Änderungen und Ergänzungen der Vereinbarung mit dem Vertragspartner bedürfen der Schriftform. Dazu zählen Faxschreiben und E-Mails. Erfüllungsort ist der Sitz von pressetext. Gerichtsstand ist das für den Sitz von pressetext sachlich zuständige Gericht. Es gilt österreichisches Recht.
Die Vertragspartner verpflichten sich Änderungen der Firmendaten, wie Anschrift und Firmenbezeichnung umgehend bekannt zu geben. Erklärungen, die an die jeweils zuletzt angegebene Anschrift gerichtet wurden, gelten als ordnungsgemäß zugegangen, sollte eine Änderung der Anschrift vom Vertragspartner nicht angezeigt worden sein.
Sofern einzelne Bestimmungen dieser AGB oder der Vereinbarung mit dem Kunden nichtig oder unwirksam sein sollten, so bleiben die übrigen Bestimmungen davon unberührt.

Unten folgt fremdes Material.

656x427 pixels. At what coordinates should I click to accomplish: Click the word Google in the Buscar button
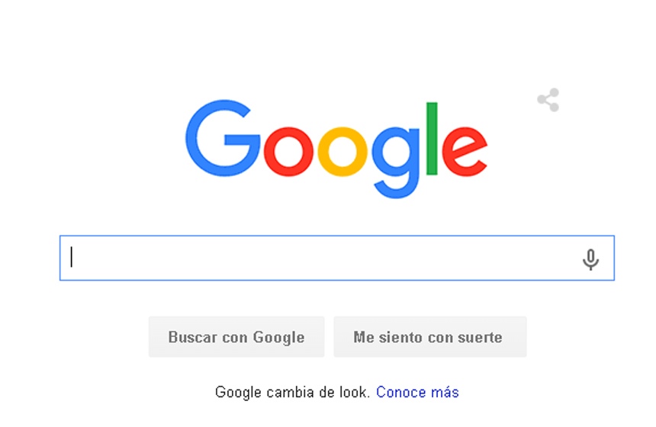[278, 337]
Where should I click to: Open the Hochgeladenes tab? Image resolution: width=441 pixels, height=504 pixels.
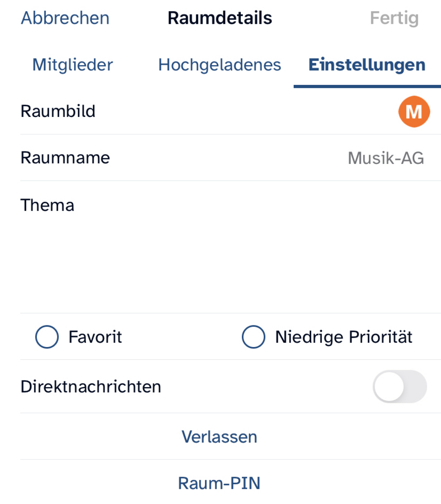click(x=219, y=65)
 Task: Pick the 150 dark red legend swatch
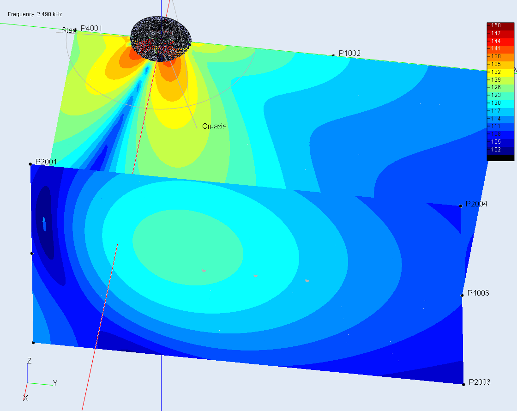[500, 25]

Anstelle der nichtigen oder unwirksamen Bestimmung tritt eine Regelung, die dem Willen beider Vertragspartner so weit wie möglich entspricht.
Ein Benutzer eines pressetext-Dienstes akzeptiert die dem jeweiligen Dienst zugrundeliegenden Nutzungsbedingungen in der jeweils zum Zeitpunkt der Inanspruchnahme veröffentlichten Fassung.

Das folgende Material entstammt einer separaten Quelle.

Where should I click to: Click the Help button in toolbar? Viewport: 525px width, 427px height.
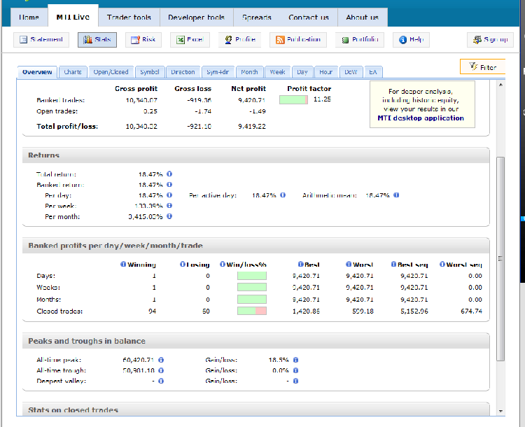[x=411, y=40]
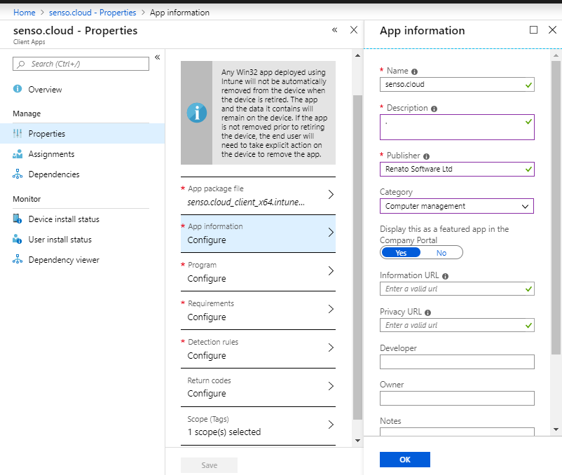
Task: Set featured app toggle to No
Action: 441,253
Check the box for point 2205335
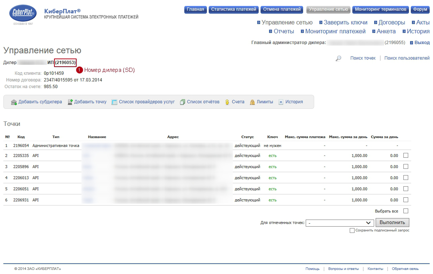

pressetext kann die auf ihren Internetseiten veröffentlichten AGB jederzeit ändern. Bereits bestehende Vertragsverhältnisse bleiben von einer solchen Änderung unberührt. Grundsätzlich gilt daher jene Fassung der AGB, die zum Zeitpunkt der Bestellung des jeweiligen Dienstes auf den Internetseiten von pressetext veröffentlicht war.
Im Fall von Vertragsverlängerungen gilt demgegenüber ab der Verlängerung jene Fassung der AGB, die zum Zeitpunkt der Vertragsverlängerung auf den Internetseiten von pressetext veröffentlicht war. pressetext wird jene Kunden, die über verlängerbare Verträge (insbesondere Aussenderkonto) verfügen jeweils vor der Verlängerung von einer allfälligen Änderung der AGB verständigen.